This one is excellent for
building strength on the dip movement. It can be used by
just about anybody, from beginner to very advanced. It'll
really build tremendous upper body strength.
The main difference will just
in the amount of extra weight you're able to use with it.
The beginner may be fine doing
just bodyweight dip negatives (meaning you'll do this exact
same technique but without adding any weight), but as you
get more advanced and doing weighted dips, you can pile
on some pretty good weight with this one.
Because it's a "negative-only"
movement, you won't be doing anything on the positive or
up phase. You're doing to stand up on each rep, getting
yourself into the top position, then doing a negative rep.
You'll notice I never refer
to negatives as "lowering" the weight.
This is a VERY important distinction.
Lowering implies that you're lowering on purpose. Negative
training...TRUE negative training is all about trying your
hardest NOT to lower the weight!
The idea is to use more resistance
than you're able to move in the positive phase, so when
you go to perform the movement, you really end up just actively
FIGHTING the lowering of the weight all the way down.
It's not a controlled lowering...it's
a fight against gravity pulling the weight down while you're
actively trying to push it up (or pull, if it's a pulling
exercise).
THAT is what real negative
training is all about. If you've never done it like that
before...you're going to be in for quite a treat in about
2 days...meaning you'll experience a LOT of soreness.
As a side tip, to reduce soreness,
try taking 500 mg of Vitamin C about 30 minutes before training.
It helps a LOT with muscle soreness (which you don't need
in order to get results - soreness isn't a necessity).
Anyway, here are some shots
of the exercise. If you're strong enough to use additional
weight, you'll be best served using a dip belt for it. I
like to actually extend the chain that normally comes with
the dip belt, adding another 1 foot section to the belt.
This is especially useful when you start using a lot of
plates with this negative exercise.
In case you're wondering,
I'm using 5 plates for this exercise, which works out to
225 additional pounds.
So first, get your dip belt
on and stand up, then climb into the top position of the
dip.

It gets a bit awkward when
you starting hitting 3+ plates so just do the best you can.
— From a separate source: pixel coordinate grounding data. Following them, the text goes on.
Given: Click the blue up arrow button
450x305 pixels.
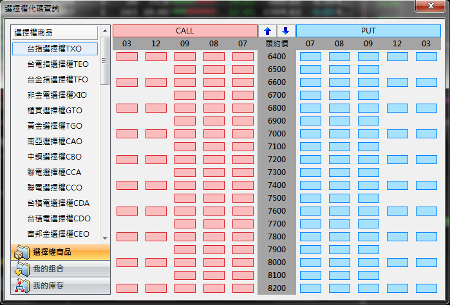Looking at the screenshot, I should tap(267, 31).
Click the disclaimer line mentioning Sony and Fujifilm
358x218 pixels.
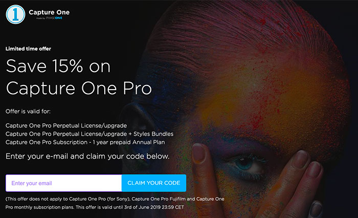115,199
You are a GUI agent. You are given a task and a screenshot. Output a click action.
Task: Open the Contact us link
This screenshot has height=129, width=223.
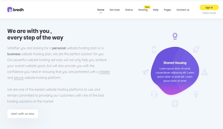tap(183, 10)
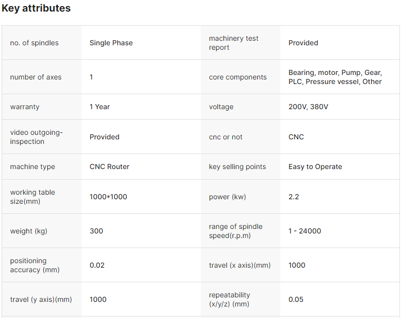Click the Key attributes heading

pyautogui.click(x=36, y=9)
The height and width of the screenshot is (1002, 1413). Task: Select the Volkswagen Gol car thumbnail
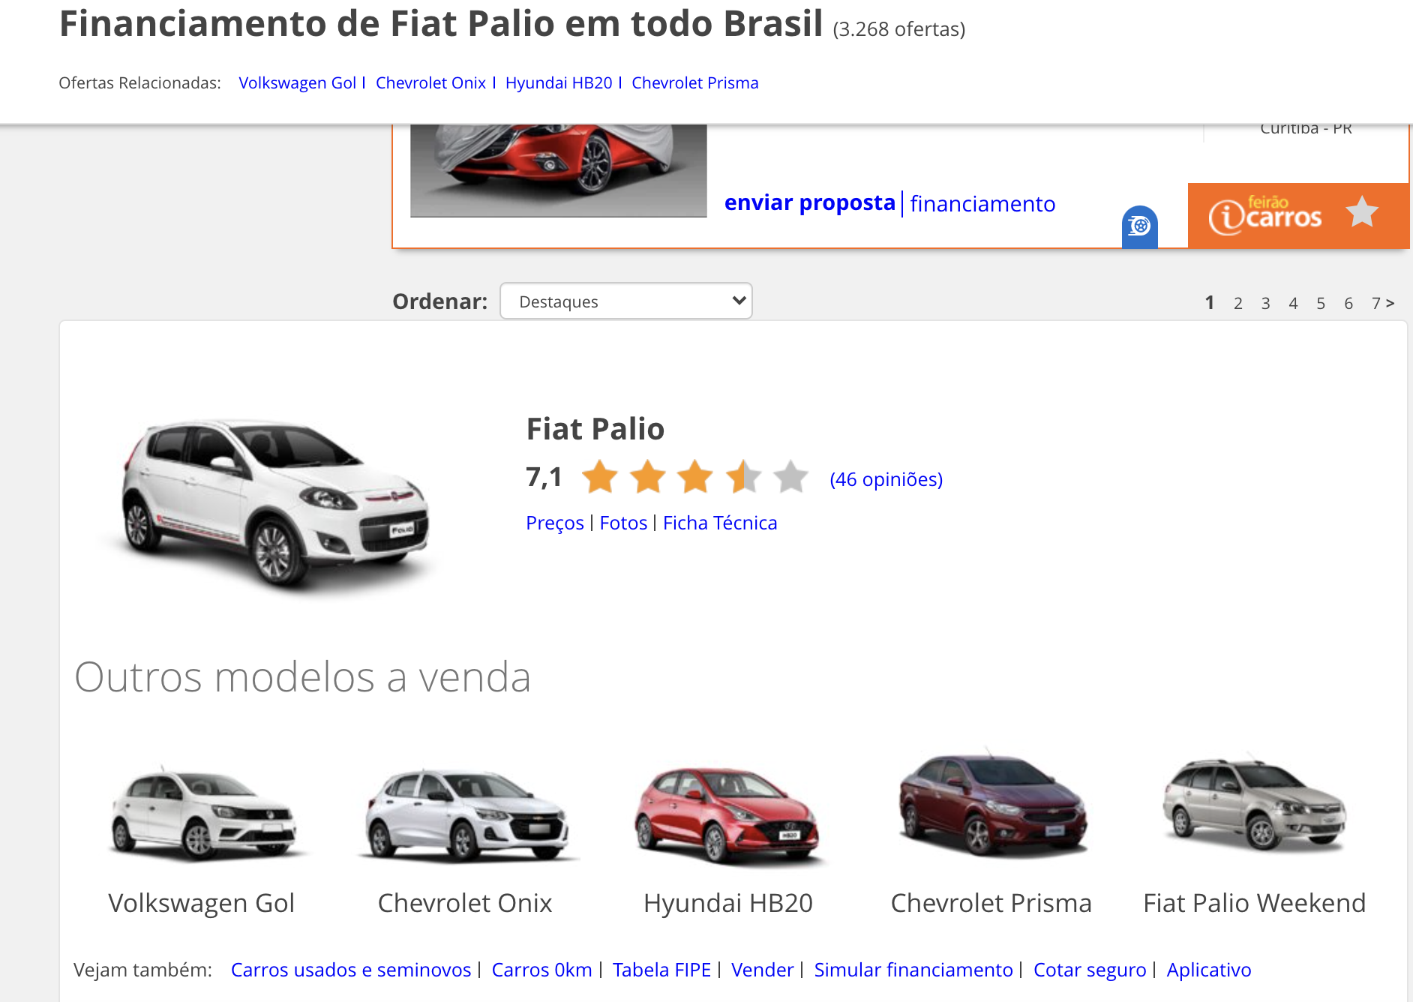coord(203,812)
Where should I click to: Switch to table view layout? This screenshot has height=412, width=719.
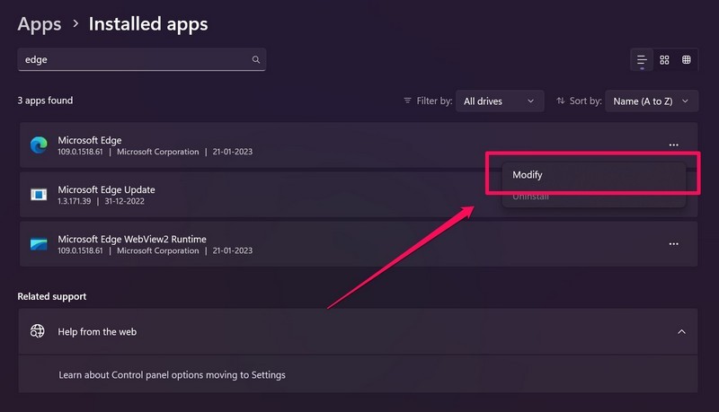[x=687, y=60]
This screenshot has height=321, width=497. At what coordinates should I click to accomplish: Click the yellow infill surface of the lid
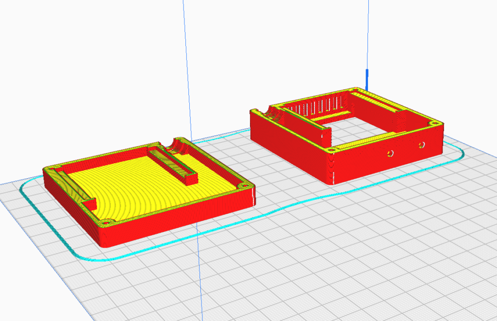(141, 189)
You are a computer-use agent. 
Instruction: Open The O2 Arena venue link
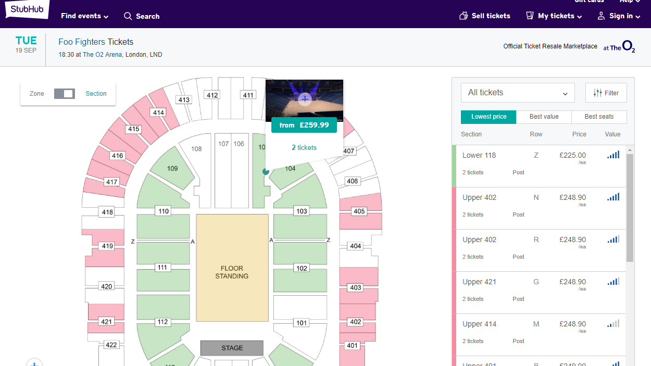102,54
Now FIGHT that lowering all
the way down.

Set your feet on the ground.
That's one rep.

Now climb back up and do another.

If you can do more than 5
or 6 reps of this negative-style training, you're not using
enough weight. Negatives, when done properly, require heavy
weight and if you're using enough weight, should not allow
for more reps than that to be completed.
Do 2 or 3 sets, depending
on how fried your triceps get.
That's all you need to do
for Triceps for that workout! There will be no point in
adding additional work as it'll only delay recovery.